Only the pictures are to be dropped; the rest of the data below is to be duplicated exactly.

---*---

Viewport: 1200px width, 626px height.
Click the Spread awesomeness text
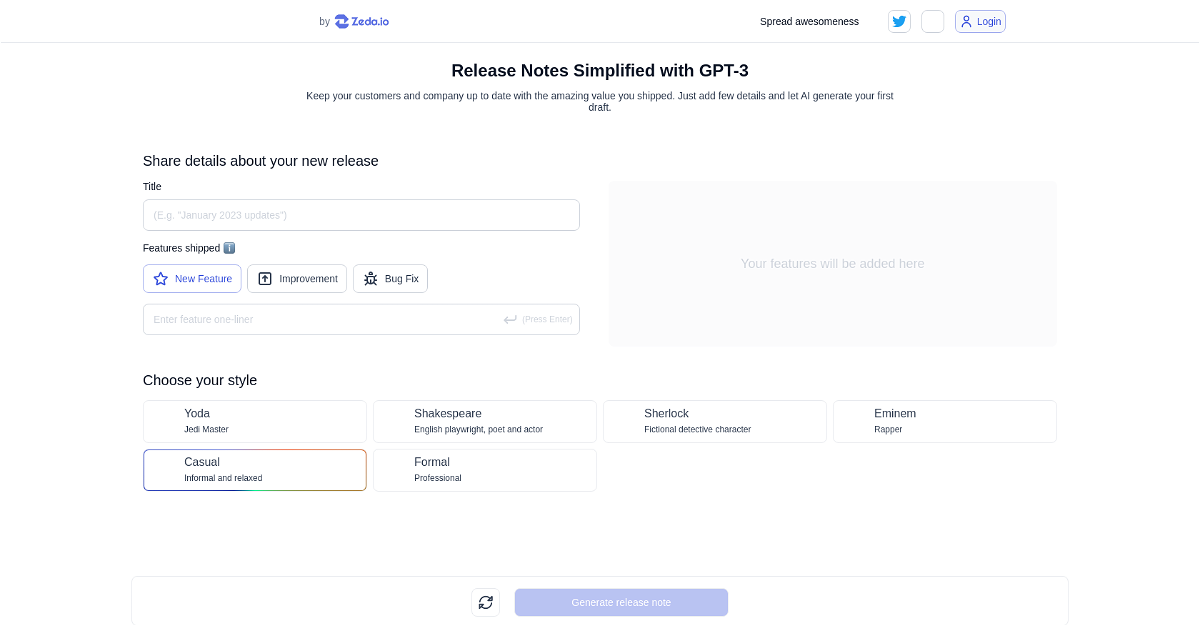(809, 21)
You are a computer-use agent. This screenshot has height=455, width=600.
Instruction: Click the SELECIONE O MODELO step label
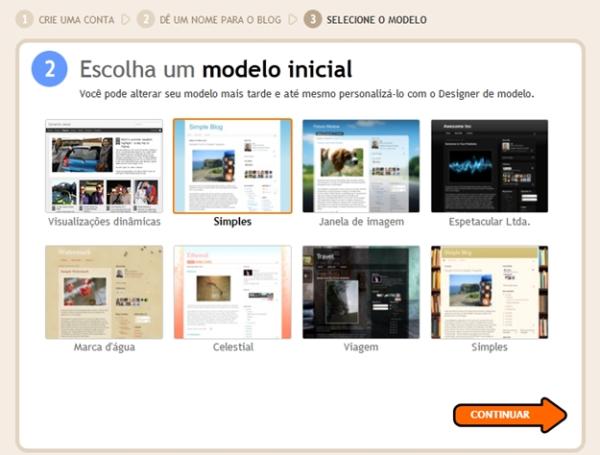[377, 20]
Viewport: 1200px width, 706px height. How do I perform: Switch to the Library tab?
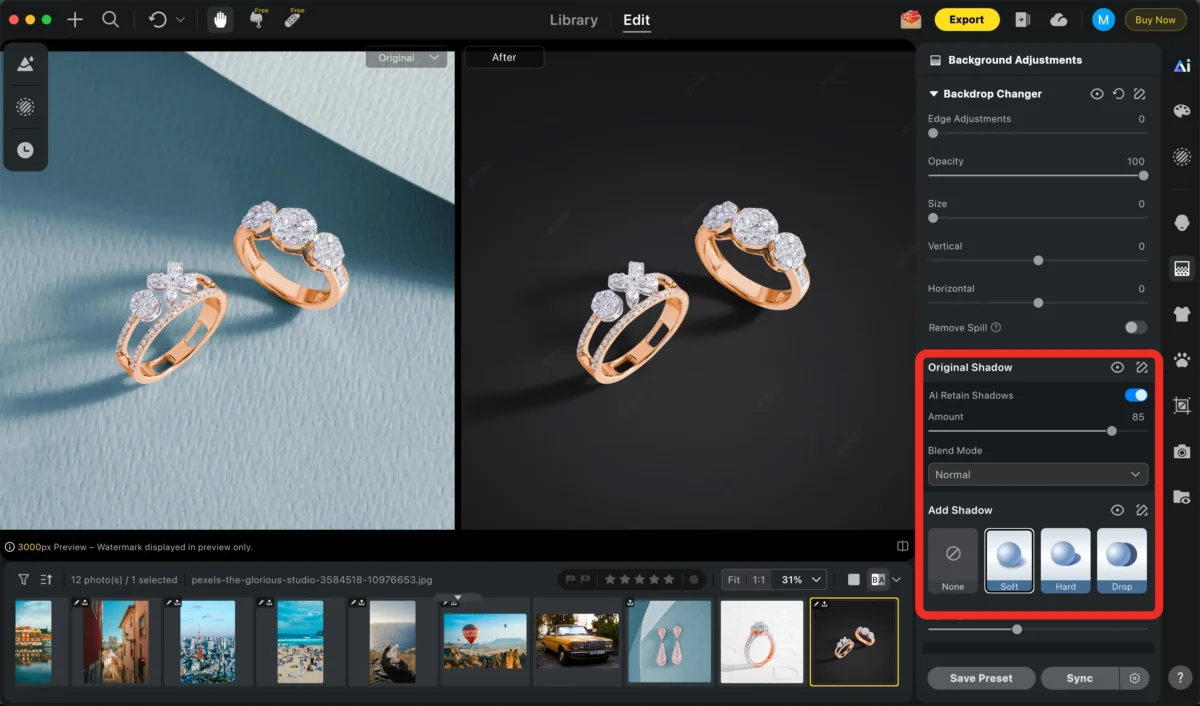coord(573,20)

---*---

*RESPONSE TO THE EXERCISE:*
Viewport: 1200px width, 626px height.
Click the Spread awesomeness text
(809, 21)
You are a computer-use agent. This screenshot has height=455, width=600.
Instruction: Click the SELECIONE O MODELO step label
[377, 20]
Viewport: 1200px width, 706px height. How do I perform: Switch to the Library tab?
coord(573,20)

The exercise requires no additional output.